If successful, the ship, called “StarChip” could reach Earth’s closest star system, Alpha Centauri, in 20 years.
Stephen Hawking announced the Breakthrough Starshot project in April, for which he is joined by a team at the Korea Institute of Science and Technology. But whether the craft could survive a two decade-long trip remained in question.
That’s where Nasa can help. According to their researchers, high-energy radiation in space could cause the ship to cease functionality well before the 20-year trip was over, according to Science Alert.
Nasa proposed a number of options to pursue in the development stages of the project. They presented their findings at the International Electron Devices Meeting in San Francisco this week.
First, adjust the route of the flight to avoid those high-radiation areas. But that could add years to the voyage and would not necessarily protect the ship from degradation.
Second, they proposed the ship could be built with protective shielding on the electronics. But adding shielding to the ship would add to the size and weight and thus slow down the remarkable speed of the craft.
Third, Nasa researchers proposed a silicon chip that would automatically repair itself.

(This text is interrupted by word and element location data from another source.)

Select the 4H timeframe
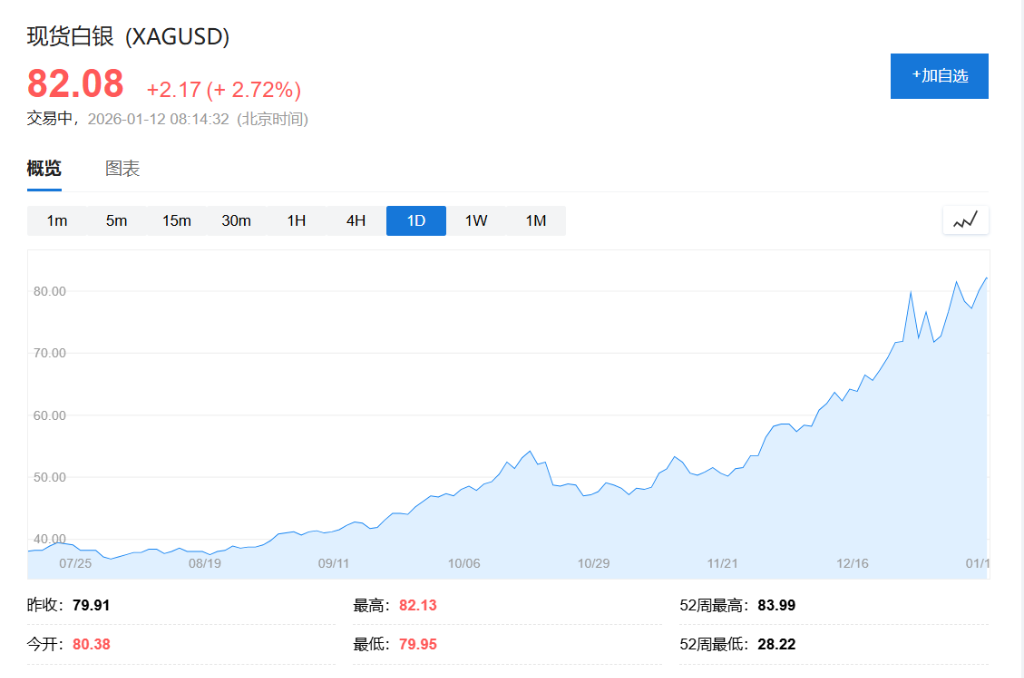 [356, 220]
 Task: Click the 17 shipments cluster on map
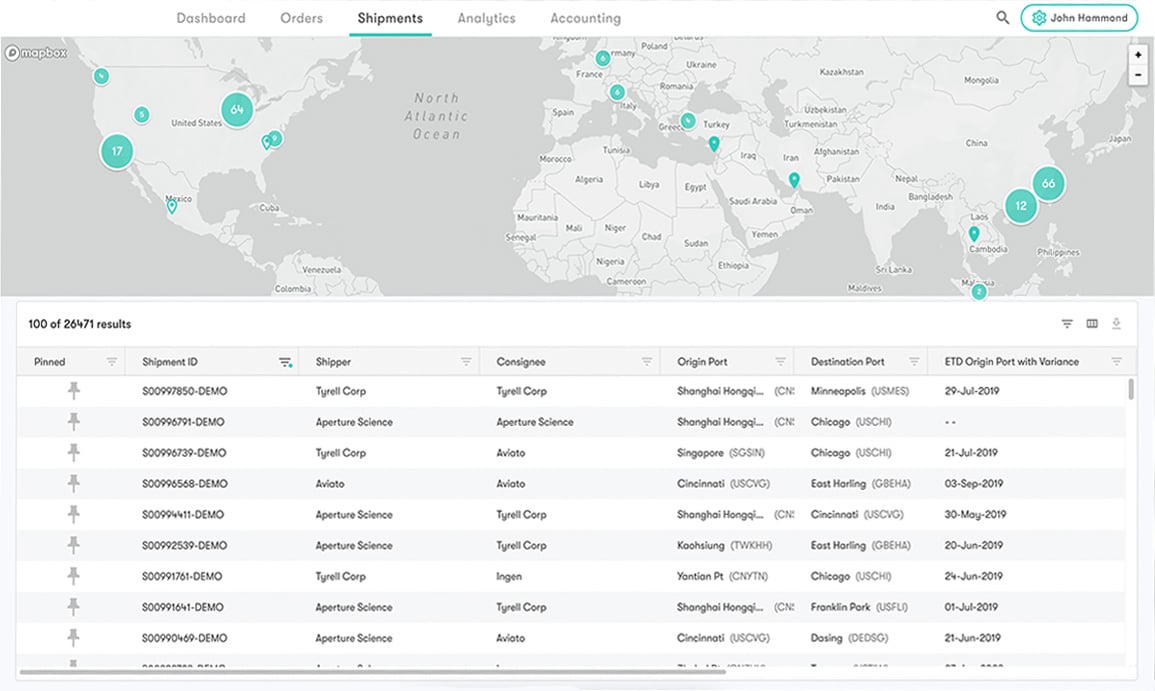click(x=117, y=152)
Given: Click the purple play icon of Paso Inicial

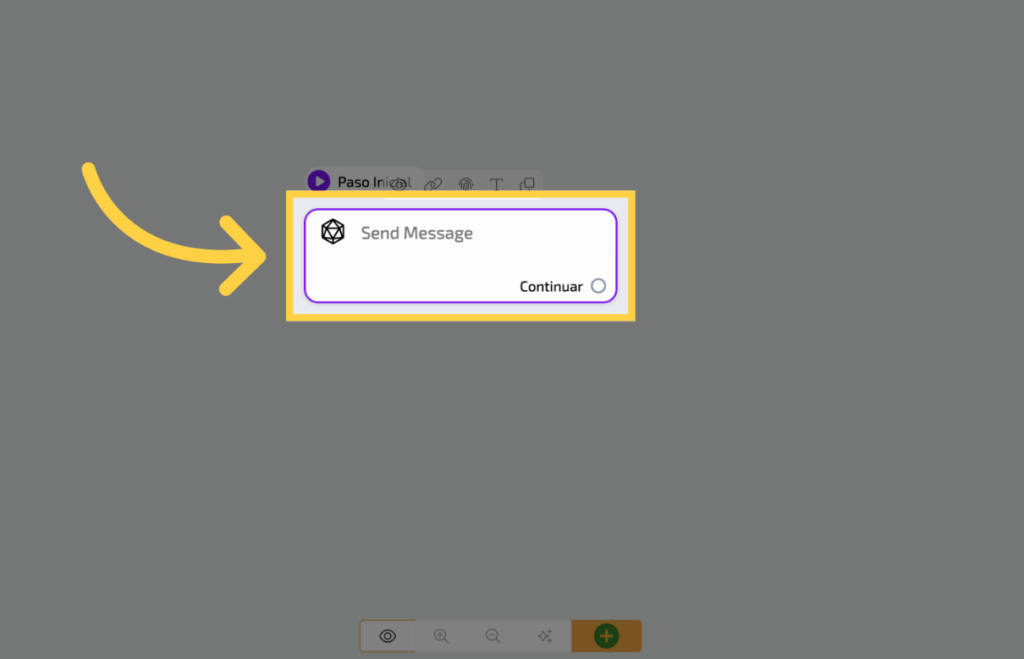Looking at the screenshot, I should click(x=319, y=181).
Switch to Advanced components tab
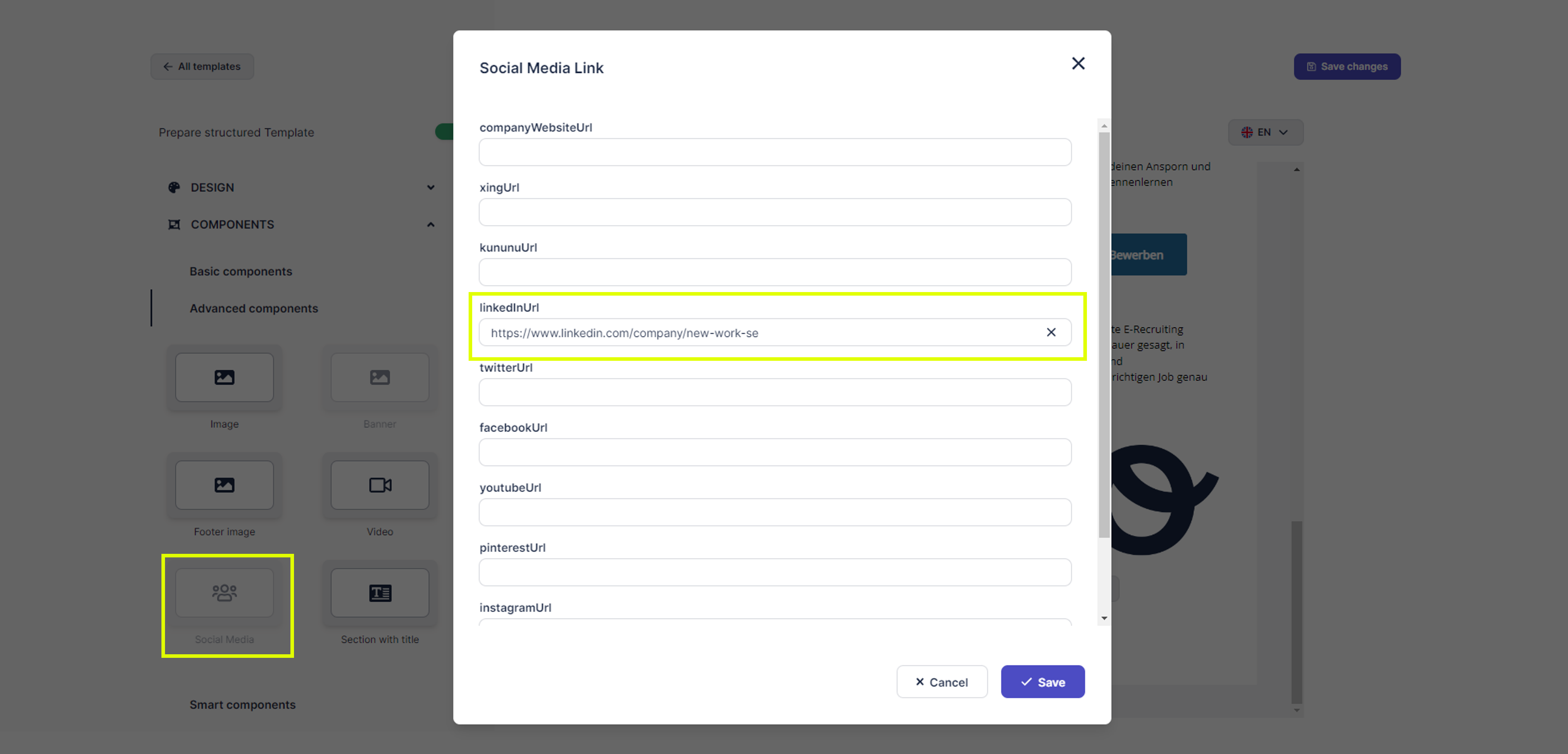This screenshot has width=1568, height=754. [253, 308]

“On-chip healing has been around for many, many years,” Nasa team member Jin-Woo Han said in the presentation.
Still the research is only theoretical and researchers have significant work to do to address other major problems in interstellar travel.
“The limit that confronts us now is the great void between us and the stars,” Mr Hawking said in April. “But now we can transcend it. With light beams, light sails, and the lightest spacecraft ever built, we can launch a mission to Alpha Centauri within a generation.
“Today, we commit to this next great leap into the cosmos because we are human, and our nature is to fly."